- Document section:
— begin —
0

I am dealing with the design of bash routine which consist of several functions designed to proces step-by-step input data

The first function sorts lines in each of processed CSVs based on the numbers either in the column 2 or column3:

# function 1: sort data using either function 1 or function 2
sort_data () {
   for csv in "${rescore}"/${str_name}/*.csv; do
    csv_name=$(basename "$csv" .csv)
    # A) sorting based on the first column :
    #sort -k1.4,1n ${csv} > "${rescore}"/${str_name}/${csv_name}_std.csv
    # B) sorting based on the second column (dG):
    LC_ALL=C sort -k2,2g ${csv} > "${rescore}"/${str_name}/${csv_name}_std.csv
    rm $csv
   done
}

In this case sorting method A is disabled (comented) manually, so the script uses method B. I need to add a condition in this function that would switch beetween A and B depending on the option defined during execution of my bash script in the shell.

The same logic for the second function (in the same bash script), which merge several input CSV files and then remove repeated columns in the merged file

# function 2: fuse several files and remove repeated columns via AWK if it's nessesary
table_fuse () {   
    paste -d'\t' "${rescore}"/${str_name}/*.csv >> "${rescore}"/${str_name}/${dataset}_${str_name}.csv | column -t -s$'\t'
   ## remove repeated columns: only to activate with sorting method A
   #awk '{first=$1;gsub(/[Ll]ig([0-9]+)?(\([-azA-Z]+\))?/,"");print first,$0}' "${rescore}"/${dataset}_${str_name}.csv > "${rescore}"/${dataset}_${str_name}_fin.csv 
}

In this case the AWK part of the function 2 is disabled and I need to activate it or disable depending on the same option defined for the first function during execution of my bash script.
— end —
- Dataset extract:
— begin —
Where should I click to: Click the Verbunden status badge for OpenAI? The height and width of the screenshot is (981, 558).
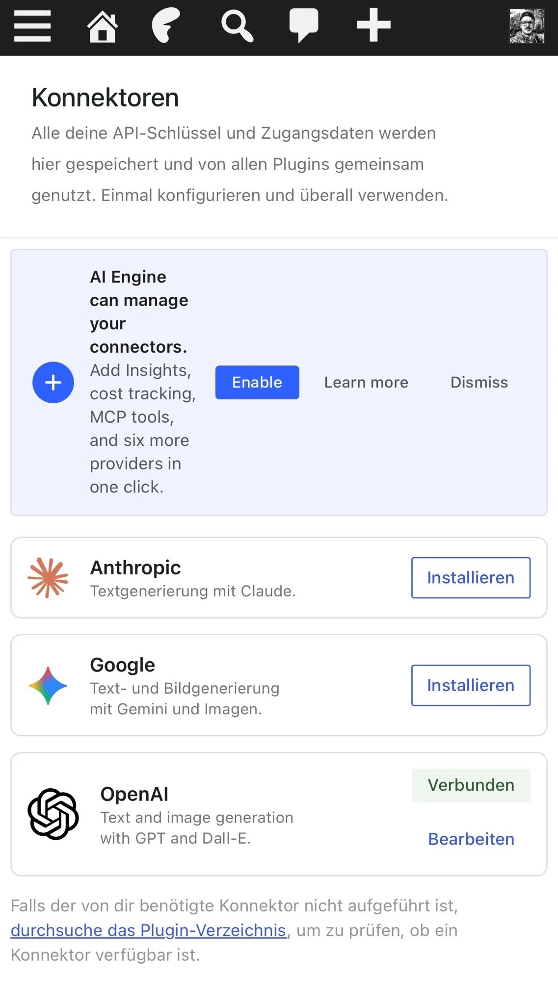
— end —
- Your goal:
Using the bash post, answer each of these:
(a) In sort_data, which sorting method is commented out?
(b) Which delimiter does the paste command in table_fuse use?
(c) Which sorting method is the AWK step that removes repeated columns meant to be activated with?
Answer from the bash post alone.

- Full output:
(a) Method A, which sorts on the first column.
(b) A tab character ('\t').
(c) Sorting method A.